Defense is totally underrated.

Defense is totally underrated. I can see that defense will be a major part of the game after the ball is passed to your alliance member. You will have nothing else to do while you wait for the robots on your alliance to score for the next ball to be put into play. So I can see defense becoming a big part of the game after these week 1 competitions coming up. :smiley:

My team put a LOT of consideration into the idea, but ultimately the mentors vetoed the dedicated goalie.

You can find an animation here:

The idea is up for grabs if you can build it in a week…

PM me if you want a detailed .blend file.

Okay, this is something that we came up with at the beginning of build season but never used it (blocking is not in our strategy). The perfect blocker would be a large pole mounted on the edge of a lazy-susan turn table. When you wanted to block you have a motor turning the table and the previously small rod now takes up close to three ball widths (or more) Couple this with rapid robot movement and it could become a very effective blocker.

The table could look like this and you mount the pole on one of the corners. (the table would obviously be bigger).
Figured I would share the idea for anyone who wants a blocker.

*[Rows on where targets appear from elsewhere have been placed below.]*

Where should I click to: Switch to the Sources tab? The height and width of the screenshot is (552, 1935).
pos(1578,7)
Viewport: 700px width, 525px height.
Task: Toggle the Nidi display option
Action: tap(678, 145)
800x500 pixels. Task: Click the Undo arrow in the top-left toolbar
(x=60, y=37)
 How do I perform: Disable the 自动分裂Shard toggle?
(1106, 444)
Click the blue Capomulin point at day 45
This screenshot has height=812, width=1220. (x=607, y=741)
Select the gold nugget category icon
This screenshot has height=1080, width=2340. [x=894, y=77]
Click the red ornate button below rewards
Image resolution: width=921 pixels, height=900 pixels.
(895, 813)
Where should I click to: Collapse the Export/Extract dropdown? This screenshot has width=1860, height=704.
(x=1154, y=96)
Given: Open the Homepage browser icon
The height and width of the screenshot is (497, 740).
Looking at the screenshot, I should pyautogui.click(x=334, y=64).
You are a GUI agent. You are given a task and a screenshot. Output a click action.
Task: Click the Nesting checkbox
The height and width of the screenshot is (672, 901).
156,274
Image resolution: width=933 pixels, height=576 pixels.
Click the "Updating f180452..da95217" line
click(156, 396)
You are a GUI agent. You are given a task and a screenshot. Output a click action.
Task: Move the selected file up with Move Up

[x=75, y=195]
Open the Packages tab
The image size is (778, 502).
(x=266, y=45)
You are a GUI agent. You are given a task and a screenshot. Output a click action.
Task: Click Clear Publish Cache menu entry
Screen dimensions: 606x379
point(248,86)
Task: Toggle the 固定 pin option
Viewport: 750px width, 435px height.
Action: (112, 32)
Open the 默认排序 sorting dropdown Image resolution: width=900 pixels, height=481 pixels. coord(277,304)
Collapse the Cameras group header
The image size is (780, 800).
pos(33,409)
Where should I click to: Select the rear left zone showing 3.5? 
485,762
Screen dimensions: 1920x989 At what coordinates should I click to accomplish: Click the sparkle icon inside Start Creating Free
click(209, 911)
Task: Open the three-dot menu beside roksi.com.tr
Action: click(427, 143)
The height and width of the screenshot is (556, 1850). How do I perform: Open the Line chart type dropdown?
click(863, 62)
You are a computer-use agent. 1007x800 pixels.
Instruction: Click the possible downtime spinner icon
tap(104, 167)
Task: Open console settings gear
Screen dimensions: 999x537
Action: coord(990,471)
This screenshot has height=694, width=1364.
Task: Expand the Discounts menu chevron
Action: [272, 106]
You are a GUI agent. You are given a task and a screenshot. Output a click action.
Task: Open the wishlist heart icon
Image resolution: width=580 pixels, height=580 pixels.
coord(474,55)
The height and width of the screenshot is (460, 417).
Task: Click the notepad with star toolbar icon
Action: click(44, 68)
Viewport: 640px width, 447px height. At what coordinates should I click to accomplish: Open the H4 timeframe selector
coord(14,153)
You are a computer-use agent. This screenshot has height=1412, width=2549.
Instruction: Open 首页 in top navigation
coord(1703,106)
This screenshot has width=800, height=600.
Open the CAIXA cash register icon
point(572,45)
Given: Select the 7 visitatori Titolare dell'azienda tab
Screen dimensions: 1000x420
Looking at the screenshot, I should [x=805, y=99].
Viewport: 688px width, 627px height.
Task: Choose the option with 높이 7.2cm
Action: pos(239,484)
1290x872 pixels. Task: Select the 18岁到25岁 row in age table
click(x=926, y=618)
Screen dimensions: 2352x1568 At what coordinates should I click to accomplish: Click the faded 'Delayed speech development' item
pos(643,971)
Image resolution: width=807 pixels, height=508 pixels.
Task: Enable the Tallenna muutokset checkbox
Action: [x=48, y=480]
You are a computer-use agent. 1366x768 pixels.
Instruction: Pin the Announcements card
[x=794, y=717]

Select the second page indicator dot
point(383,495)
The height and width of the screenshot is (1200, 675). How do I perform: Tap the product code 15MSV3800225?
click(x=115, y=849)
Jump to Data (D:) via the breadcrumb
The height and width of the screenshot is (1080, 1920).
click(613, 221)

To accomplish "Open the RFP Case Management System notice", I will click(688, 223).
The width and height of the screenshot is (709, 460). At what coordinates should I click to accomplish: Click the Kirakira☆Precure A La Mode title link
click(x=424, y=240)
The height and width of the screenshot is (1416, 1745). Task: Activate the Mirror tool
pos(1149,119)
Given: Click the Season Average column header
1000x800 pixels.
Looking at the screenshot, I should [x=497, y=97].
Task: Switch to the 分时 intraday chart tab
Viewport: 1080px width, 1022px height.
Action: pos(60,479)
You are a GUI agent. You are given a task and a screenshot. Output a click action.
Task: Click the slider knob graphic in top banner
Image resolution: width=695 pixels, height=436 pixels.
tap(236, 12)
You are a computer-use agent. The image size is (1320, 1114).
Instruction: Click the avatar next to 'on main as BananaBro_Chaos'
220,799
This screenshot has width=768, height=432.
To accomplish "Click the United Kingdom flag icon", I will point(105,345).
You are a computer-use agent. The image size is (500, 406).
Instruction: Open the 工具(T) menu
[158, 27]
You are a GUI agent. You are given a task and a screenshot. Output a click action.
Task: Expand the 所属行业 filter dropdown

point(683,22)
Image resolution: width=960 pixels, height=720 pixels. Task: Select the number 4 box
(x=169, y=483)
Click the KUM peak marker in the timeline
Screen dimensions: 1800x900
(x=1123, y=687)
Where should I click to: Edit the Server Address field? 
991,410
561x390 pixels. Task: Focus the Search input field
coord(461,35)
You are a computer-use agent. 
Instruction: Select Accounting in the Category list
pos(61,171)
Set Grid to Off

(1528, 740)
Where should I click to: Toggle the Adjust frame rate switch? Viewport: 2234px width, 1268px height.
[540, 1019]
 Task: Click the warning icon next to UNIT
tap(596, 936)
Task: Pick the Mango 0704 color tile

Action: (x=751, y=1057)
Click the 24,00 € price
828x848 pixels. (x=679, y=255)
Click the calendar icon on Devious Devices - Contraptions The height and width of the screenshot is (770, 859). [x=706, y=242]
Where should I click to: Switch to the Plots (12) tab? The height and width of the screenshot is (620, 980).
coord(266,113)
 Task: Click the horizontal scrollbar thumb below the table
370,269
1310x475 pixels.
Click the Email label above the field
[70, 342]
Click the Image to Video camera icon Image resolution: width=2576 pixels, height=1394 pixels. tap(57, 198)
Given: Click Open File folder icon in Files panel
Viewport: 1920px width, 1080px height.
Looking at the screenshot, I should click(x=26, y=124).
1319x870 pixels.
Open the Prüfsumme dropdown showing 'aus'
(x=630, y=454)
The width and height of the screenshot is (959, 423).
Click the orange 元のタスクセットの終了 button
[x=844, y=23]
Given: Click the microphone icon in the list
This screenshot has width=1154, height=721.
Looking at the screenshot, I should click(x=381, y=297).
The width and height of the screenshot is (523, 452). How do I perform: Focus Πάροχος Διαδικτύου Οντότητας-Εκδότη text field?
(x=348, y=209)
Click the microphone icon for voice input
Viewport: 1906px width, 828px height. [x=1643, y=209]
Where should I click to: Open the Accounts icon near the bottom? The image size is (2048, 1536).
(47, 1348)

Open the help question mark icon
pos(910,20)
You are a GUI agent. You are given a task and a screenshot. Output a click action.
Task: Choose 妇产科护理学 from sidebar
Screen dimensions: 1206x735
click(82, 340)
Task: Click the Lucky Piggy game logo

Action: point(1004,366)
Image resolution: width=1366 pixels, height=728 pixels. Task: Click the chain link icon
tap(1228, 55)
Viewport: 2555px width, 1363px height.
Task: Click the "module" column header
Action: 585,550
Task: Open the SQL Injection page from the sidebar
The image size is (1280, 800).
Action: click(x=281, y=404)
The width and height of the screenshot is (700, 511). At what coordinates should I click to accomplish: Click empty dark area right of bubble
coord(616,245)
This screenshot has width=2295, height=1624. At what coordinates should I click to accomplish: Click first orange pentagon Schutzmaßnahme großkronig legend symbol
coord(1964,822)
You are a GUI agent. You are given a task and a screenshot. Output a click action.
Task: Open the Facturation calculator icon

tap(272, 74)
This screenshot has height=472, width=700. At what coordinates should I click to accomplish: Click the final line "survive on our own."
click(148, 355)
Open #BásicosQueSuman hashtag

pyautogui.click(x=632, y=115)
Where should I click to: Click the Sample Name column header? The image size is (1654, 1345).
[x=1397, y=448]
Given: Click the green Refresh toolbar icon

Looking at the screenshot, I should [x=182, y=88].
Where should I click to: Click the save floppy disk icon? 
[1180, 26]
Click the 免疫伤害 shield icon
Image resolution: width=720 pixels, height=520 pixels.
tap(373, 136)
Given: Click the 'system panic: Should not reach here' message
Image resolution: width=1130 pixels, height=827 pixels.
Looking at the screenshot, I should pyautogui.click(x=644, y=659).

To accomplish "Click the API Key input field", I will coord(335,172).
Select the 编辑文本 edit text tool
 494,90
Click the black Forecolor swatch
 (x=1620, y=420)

What do ya’ think?

Really creative design, I like it. If made it probably would have been one of the best goalies out there.

However, it would have suffered from the same Achilles Heel as every other goalie robot out there: counter-defense. All it would take is one robot parking sideways in the goalie zone to block the goalie from moving through the goalie zone quickly. the goalie would either have to push the counter-d robot sideways as fast as the shooting robot could re-position and shoot; or retract its blocking extension, drive around the counter-d robot, get back into the goalie zone, and re-deploy its blocking extension before the shooting robot could re-position and shoot.

This is why we did not pursue a goalie design. Defense is important, but a goalie robot is simply too easy to effectively counter.

Even though I don’t think the goalie strategy is good this year, I like this design. It’s quite clever and well thought out.

Unfortunately, it is against the rules.


An ALLIANCE may not POSSESS their opponent’s BALLS. The following criteria define POSSESSION:

  1. “carrying” (moving while supporting BALLS in or on the ROBOT),
  2. “herding” (repeated pushing or bumping),
  3. “launching” (impelling BALLS to a desired location or direction via a MECHANISM in motion relative to the ROBOT),
  4. “trapping” (overt isolation or holding one or more BALLS against a FIELD element or ROBOT in an attempt to shield them).

A lazy-susan does not help much since you can not have it free spinning.


An ALLIANCE may not POSSESS their opponent’s BALLS. The following criteria define POSSESSION:

  1. “carrying” (moving while supporting BALLS in or on the ROBOT),
  2. “herding” (repeated pushing or bumping),
  3. “launching” (impelling BALLS to a desired location or direction via a MECHANISM in motion relative to the ROBOT),
  4. “trapping” (overt isolation or holding one or more BALLS against a FIELD element or ROBOT in an attempt to shield them).